> [DATASET CONTENT]:

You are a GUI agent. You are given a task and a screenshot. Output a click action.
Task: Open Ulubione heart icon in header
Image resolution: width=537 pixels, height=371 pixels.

--

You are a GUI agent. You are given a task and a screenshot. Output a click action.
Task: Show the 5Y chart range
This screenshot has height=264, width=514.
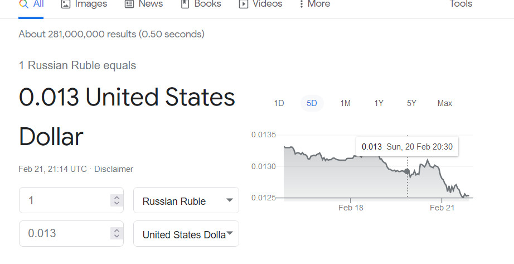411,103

> [PROBLEM DETAILS]: Within the data above, the span starting at the line containing "Task: Open Ulubione heart icon in header" and ending at the line containing "Image resolution: width=537" is to be retyped exactly, with no other lines.

> [WRITTEN REPLY]:
Task: Open Ulubione heart icon in header
Image resolution: width=537 pixels, height=371 pixels.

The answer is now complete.